Federal Appeals Court Finds Wisconsin School’s Transphobic Policy Unconstitutional Days Before Plaintiff Graduates

Melissa and Ashton Whitaker. Courtesy Transgender Law Center

When he walks across the stage to receive his diploma on Saturday, 17-year-old Wisconsin high school senior Ashton Whitaker will do so knowing that his name will go down in history connected to a landmark ruling that affirms trans students’ right to access facilities that correspond with their gender identity.

When I asked the teenager how it feels to have his name attached to such a historic decision, Whitaker was level-headed. “It’s just pride at this point,” he said. “I’m so honored to be a part of something like this, despite what hardships I may have gone through. It’s nice knowing that this will definitely be a beacon for other trans kids, and other people in the community, to look to as a source for hope.”

That source for hope came in the form of a three-judge panel on the Seventh Circuit Court of Appeals’ unanimous ruling handed down Tuesday, declaring that Title IX and the U.S. Constitution’s Equal Protection Clause guarantee Whitaker—and by extension all trans students in the Seventh Circuit—equal access to school facilities that correspond with their gender identity.

The ruling marks the first time a federal appeals court has made this determination on such sweeping grounds, attorneys who argued the case explained on a Tuesday press call organized by the Transgender Law Center, which represented Whitaker.

“This decision is the first time a federal appeals court has found that Title IX, as a matter of statutory law, protects transgender students from discrimination in schools,” explained co-counsel Joseph Wardenski, who argued the case before the Seventh Circuit. “And we think that it sends a clear message to schools across the country that they should be treating transgender students equally and with dignity.”

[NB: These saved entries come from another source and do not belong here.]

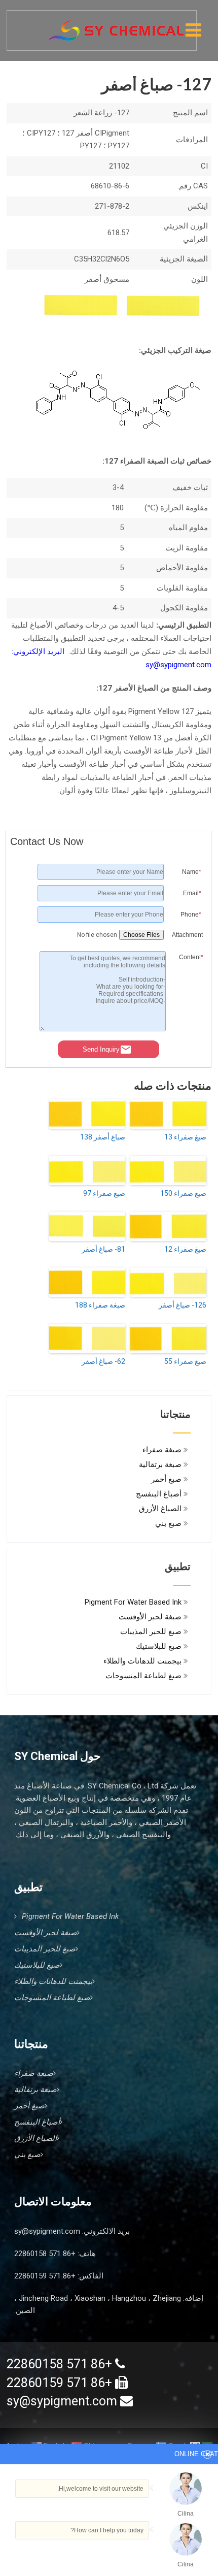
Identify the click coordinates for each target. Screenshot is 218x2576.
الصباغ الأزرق (160, 1508)
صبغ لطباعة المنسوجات (143, 1675)
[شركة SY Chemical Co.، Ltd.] (116, 24)
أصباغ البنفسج (158, 1493)
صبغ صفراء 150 (183, 1193)
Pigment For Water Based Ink (133, 1602)
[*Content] (186, 1028)
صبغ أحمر (166, 1479)
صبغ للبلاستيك (158, 1646)
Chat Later (106, 2554)
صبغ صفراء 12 (185, 1249)
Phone (190, 914)
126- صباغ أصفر (182, 1305)
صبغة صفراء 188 (100, 1305)
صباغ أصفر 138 (102, 1137)
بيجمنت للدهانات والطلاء (142, 1661)
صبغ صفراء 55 (185, 1361)
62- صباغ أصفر (103, 1361)
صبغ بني (168, 1523)
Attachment (187, 934)
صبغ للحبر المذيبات (150, 1631)
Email (192, 893)
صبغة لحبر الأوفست (150, 1616)
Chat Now (155, 2552)
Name (191, 871)
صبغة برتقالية (160, 1464)
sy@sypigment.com (47, 2231)
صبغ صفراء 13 (185, 1137)
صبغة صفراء (161, 1449)
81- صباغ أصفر (103, 1249)
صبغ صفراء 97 (104, 1193)
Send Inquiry (101, 1049)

Choking back tears, Whitaker’s mother, Melissa, said that she was “elated” to step back from the constant worry she’s felt about the discrimination her son was facing. “I’m so proud to say how much I love him, and that I’m going to have a biomedical engineer on my hands—not someone who has to keep fighting for who he is,” she said. She added that her son will start classes at the University of Wisconsin–Madison in the fall.

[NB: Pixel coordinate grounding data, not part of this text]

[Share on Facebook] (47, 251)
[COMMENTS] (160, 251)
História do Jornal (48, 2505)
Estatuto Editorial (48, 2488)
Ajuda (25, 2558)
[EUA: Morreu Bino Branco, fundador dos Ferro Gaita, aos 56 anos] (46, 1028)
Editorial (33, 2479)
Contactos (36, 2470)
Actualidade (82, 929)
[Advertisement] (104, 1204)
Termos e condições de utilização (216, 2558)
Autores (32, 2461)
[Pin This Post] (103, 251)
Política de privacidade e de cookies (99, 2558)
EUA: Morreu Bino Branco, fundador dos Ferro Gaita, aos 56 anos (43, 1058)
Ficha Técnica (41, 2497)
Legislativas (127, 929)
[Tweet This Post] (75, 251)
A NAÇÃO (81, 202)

Tuesday’s unanimous decision keeps in place a September injunction ordered by a lower court, barring the school district from enforcing the gender essentialist policy it implemented after Whitaker began using the boys’ restroom at school last year. The defendant, Kenosha Unified School District, could appeal the decision to the full Seventh Circuit or the U.S. Supreme Court, but attorneys for the plaintiffs are hopeful that, with two rulings in their favor and Whitaker’s imminent graduation, the district will let Tuesday’s ruling stand.

If that happens, presiding case law regarding trans students’ access will read like it was written by LGBT advocates, who have long pointed to growing legal precedent that suggests Title IX’s prohibition on sex discrimination extends to discrimination based on gender identity. That precedent could prove critical as similar cases regarding trans student access advance in the Fourth and Sixth Circuits, attorneys on Tuesday’s call explained.

As Judge Ann Claire Williams said in her ruling for the court:

 A policy that requires an individual to use a bathroom that does not conform with his or her gender identity punishes that individual for his or her gender non‐conformance, which in turn violates Title IX.

As BuzzFeed‘s Chris Geidner noted, the ruling also emphatically rejects the transphobic (and unfounded) concerns about “safety” and “privacy” advanced by the Kenosha Unified School District, applying, for the first time, heightened scrutiny to policies that regulate a student’s access based on their gender identity.

Although the school district tried to claim that its policy requiring students to use the facilities that correspond with their sex assigned at birth treated male and female students the same way—thus satisfying the Equal Protection requirement—the court would have none of it.

“This is untrue,” Williams wrote. “Rather, the School District treats transgender students like Ash, who fail to conform to the sex‐based stereotypes associated with their assigned sex at birth, differently.”

That simple but powerful affirmation has clearly resonated with Whitaker, who spoke with noticeable excitement in his voice and a keen recognition of his place in the ongoing, unfinished fight for LGBT rights.

“I am so excited to keep moving forward and keep working on civil rights like this,” Whitaker said in Tuesday’s press call. “Having this [victory] under my belt, it tells me and it tells other people who I may be working with, or even strangers, that putting your mind to it and not giving up really pays off in the end, regardless of the fact that there will be hardship. … So I’m just very excited for my future now.”